__What needs to be done__
Extract every line of the records below, reproducing each one without any change.

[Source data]
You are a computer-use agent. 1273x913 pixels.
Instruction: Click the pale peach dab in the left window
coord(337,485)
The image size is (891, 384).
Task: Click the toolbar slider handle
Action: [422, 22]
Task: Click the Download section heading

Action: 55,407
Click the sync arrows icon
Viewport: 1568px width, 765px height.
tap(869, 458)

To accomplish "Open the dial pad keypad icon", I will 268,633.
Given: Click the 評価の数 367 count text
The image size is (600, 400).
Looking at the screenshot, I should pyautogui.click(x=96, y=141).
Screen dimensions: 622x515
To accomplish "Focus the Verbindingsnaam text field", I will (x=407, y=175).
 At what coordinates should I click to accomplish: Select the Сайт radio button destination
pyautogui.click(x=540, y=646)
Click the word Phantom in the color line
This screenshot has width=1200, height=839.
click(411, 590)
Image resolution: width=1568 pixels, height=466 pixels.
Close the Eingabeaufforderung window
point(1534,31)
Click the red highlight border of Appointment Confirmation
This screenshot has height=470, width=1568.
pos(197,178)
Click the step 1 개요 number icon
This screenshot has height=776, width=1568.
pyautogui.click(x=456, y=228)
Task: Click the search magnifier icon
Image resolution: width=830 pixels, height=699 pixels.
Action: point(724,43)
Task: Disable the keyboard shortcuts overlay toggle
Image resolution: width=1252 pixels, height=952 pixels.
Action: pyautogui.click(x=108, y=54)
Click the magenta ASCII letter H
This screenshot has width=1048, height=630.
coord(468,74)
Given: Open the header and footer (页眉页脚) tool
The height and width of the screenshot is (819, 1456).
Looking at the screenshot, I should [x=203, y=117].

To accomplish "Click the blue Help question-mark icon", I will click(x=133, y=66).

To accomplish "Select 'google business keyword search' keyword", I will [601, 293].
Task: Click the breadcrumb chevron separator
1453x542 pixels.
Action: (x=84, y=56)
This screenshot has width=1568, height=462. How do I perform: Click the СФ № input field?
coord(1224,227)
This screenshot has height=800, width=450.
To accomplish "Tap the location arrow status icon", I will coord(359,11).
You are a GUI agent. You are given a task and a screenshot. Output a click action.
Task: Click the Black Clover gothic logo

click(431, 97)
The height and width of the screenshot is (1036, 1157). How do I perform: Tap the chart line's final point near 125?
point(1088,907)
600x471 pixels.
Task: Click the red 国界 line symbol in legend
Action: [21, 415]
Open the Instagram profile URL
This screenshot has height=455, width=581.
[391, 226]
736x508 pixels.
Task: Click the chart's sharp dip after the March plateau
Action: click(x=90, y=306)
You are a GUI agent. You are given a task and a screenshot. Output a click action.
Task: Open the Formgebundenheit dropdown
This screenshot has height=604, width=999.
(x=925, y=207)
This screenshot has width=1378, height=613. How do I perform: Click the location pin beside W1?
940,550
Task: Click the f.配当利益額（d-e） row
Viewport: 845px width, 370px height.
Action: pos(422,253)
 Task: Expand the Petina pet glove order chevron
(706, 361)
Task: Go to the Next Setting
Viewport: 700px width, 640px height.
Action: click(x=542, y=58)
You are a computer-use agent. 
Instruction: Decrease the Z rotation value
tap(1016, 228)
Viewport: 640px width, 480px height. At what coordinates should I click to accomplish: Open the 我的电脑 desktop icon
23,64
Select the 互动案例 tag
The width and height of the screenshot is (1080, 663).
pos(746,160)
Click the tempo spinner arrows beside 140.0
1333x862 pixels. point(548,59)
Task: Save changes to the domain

__Result for this task__
You are a computer-use agent. 1273x913 pixels.
Instruction: Click the pale peach dab in the left window
coord(337,485)
The image size is (891, 384).
Task: Click the toolbar slider handle
Action: [422, 22]
Task: Click the Download section heading

Action: 55,407
Click the sync arrows icon
Viewport: 1568px width, 765px height.
tap(869, 458)

To accomplish "Open the dial pad keypad icon", I will 268,633.
Given: Click the 評価の数 367 count text
The image size is (600, 400).
Looking at the screenshot, I should pyautogui.click(x=96, y=141).
Screen dimensions: 622x515
To accomplish "Focus the Verbindingsnaam text field", I will (x=407, y=175).
 At what coordinates should I click to accomplish: Select the Сайт radio button destination
pyautogui.click(x=540, y=646)
Click the word Phantom in the color line
This screenshot has width=1200, height=839.
click(411, 590)
Image resolution: width=1568 pixels, height=466 pixels.
Close the Eingabeaufforderung window
point(1534,31)
Click the red highlight border of Appointment Confirmation
This screenshot has height=470, width=1568.
pos(197,178)
Click the step 1 개요 number icon
This screenshot has height=776, width=1568.
pyautogui.click(x=456, y=228)
Task: Click the search magnifier icon
Image resolution: width=830 pixels, height=699 pixels.
Action: point(724,43)
Task: Disable the keyboard shortcuts overlay toggle
Image resolution: width=1252 pixels, height=952 pixels.
Action: pyautogui.click(x=108, y=54)
Click the magenta ASCII letter H
This screenshot has width=1048, height=630.
coord(468,74)
Given: Open the header and footer (页眉页脚) tool
The height and width of the screenshot is (819, 1456).
Looking at the screenshot, I should [x=203, y=117].

To accomplish "Click the blue Help question-mark icon", I will click(x=133, y=66).

To accomplish "Select 'google business keyword search' keyword", I will [601, 293].
Task: Click the breadcrumb chevron separator
1453x542 pixels.
Action: (x=84, y=56)
This screenshot has width=1568, height=462. How do I perform: Click the СФ № input field?
coord(1224,227)
This screenshot has height=800, width=450.
To accomplish "Tap the location arrow status icon", I will coord(359,11).
You are a GUI agent. You are given a task and a screenshot. Output a click action.
Task: Click the Black Clover gothic logo

click(431, 97)
The height and width of the screenshot is (1036, 1157). How do I perform: Tap the chart line's final point near 125?
point(1088,907)
600x471 pixels.
Task: Click the red 国界 line symbol in legend
Action: [21, 415]
Open the Instagram profile URL
This screenshot has height=455, width=581.
[391, 226]
736x508 pixels.
Task: Click the chart's sharp dip after the March plateau
Action: click(x=90, y=306)
You are a GUI agent. You are given a task and a screenshot. Output a click action.
Task: Open the Formgebundenheit dropdown
This screenshot has height=604, width=999.
(x=925, y=207)
This screenshot has width=1378, height=613. How do I perform: Click the location pin beside W1?
940,550
Task: Click the f.配当利益額（d-e） row
Viewport: 845px width, 370px height.
Action: pos(422,253)
 Task: Expand the Petina pet glove order chevron
(706, 361)
Task: Go to the Next Setting
Viewport: 700px width, 640px height.
Action: click(x=542, y=58)
You are a computer-use agent. 
Instruction: Decrease the Z rotation value
tap(1016, 228)
Viewport: 640px width, 480px height. At what coordinates should I click to accomplish: Open the 我的电脑 desktop icon
23,64
Select the 互动案例 tag
The width and height of the screenshot is (1080, 663).
pos(746,160)
Click the tempo spinner arrows beside 140.0
1333x862 pixels. point(548,59)
Task: Save changes to the domain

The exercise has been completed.